Availability: How many 9s are enough?

By: Bob Landstrom

In this post we’ll discuss this term “availability,” as it applies to the data centre world and give some perspective on this notion of the number of “nines.”

Availability vs. Reliability

Let’s first talk about this term, “availability,” and how it is different from the better understood term, “reliability.”

Availability is a probability (though a conditional one…) that the system delivers the required service at the time it’s called upon to do so.  Availability considers that when the system fails, it can be repaired and restored for service.  That is, it includes the time to repair, and this is a critical aspect of availability.  Availability is often expressed in terms of some number of nines.  “Three 9’s,” for example, is the same as saying “99.9% availability.”

This is different from “Reliability,” which is simply the probability of the system will perform its function for a given period of time, under certain conditions.  Reliability is often expressed in terms of Mean Time Between Failure (MTBF) or Failure Rate.  Unlike availability, reliability is not a conditional probability, and does not include maintenance or repair.

Availability in Real Life

Let’s use an example of 99.9% (three 9’s) availability, to see what availability could mean in more tangible terms. 

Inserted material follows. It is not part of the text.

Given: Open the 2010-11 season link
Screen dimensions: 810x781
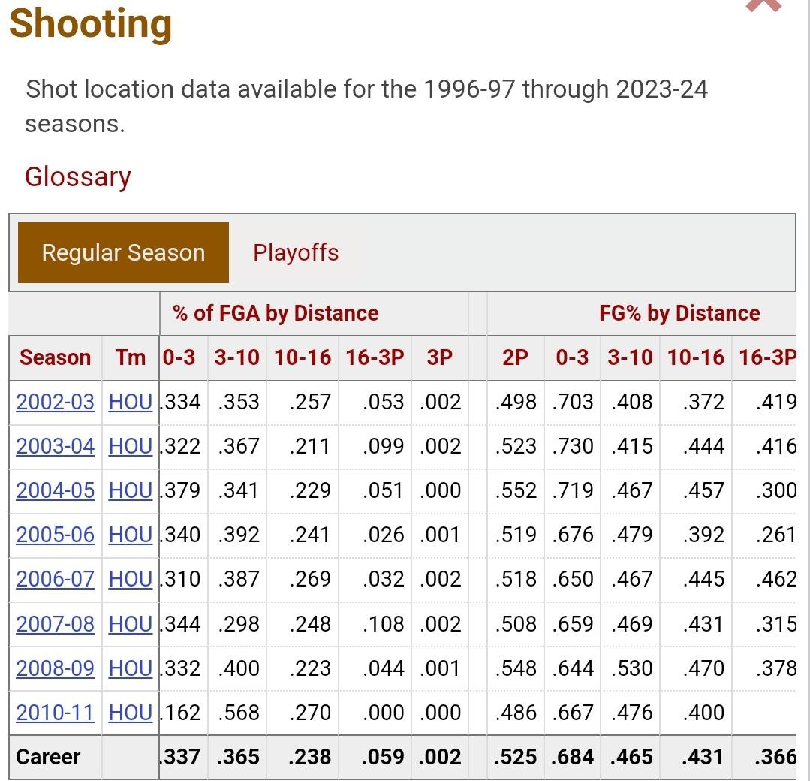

  • 99.9% availability means, for example:
  • 44 minutes of unsafe drinking water per month
  • 3 crash-landings per week at Heathrow
  • 3,000 letters lost by the Postal Service every hour
  • 2,000 surgical mistakes in the NHS every week.
  • 9,000 incorrect banking debits per hour
  • 36,000 missed heartbeats per year (9 hours)

These are all different scenarios, and all unacceptable, but perhaps surprisingly, all pertain to the same availability value.

Let’s look at this from a slightly different angle.  This table shows the amount of time annually that a system is down (or unavailable), given the number of nines availability that system has.  We see here that even a 5-nines system has on average, over five minutes of downtime annually.

% Availability Amount of time unavailable, annually
99% 88 hours
99.9% 8.8 hours
99.99% 53 minutes
99.999% 5.3 minutes
99.9999% 32 seconds

It’s important to remember that the true availability performance of a data centre is not based solely upon engineering and certifications, but also requires superior operational processes and discipline.  A skilled and well trained data centre operations team, mature MOPs & SOPs, disciplined security processes, and superior engineering combine to ensure superior availability performance.

In today’s always-on digital world, downtime translates into lost revenue.  Hypothetical tier ratings are interesting, but a demonstrated track record of strong availability performance, along with evidence of mature and disciplined data centre operations is important for minimizing risk to your business.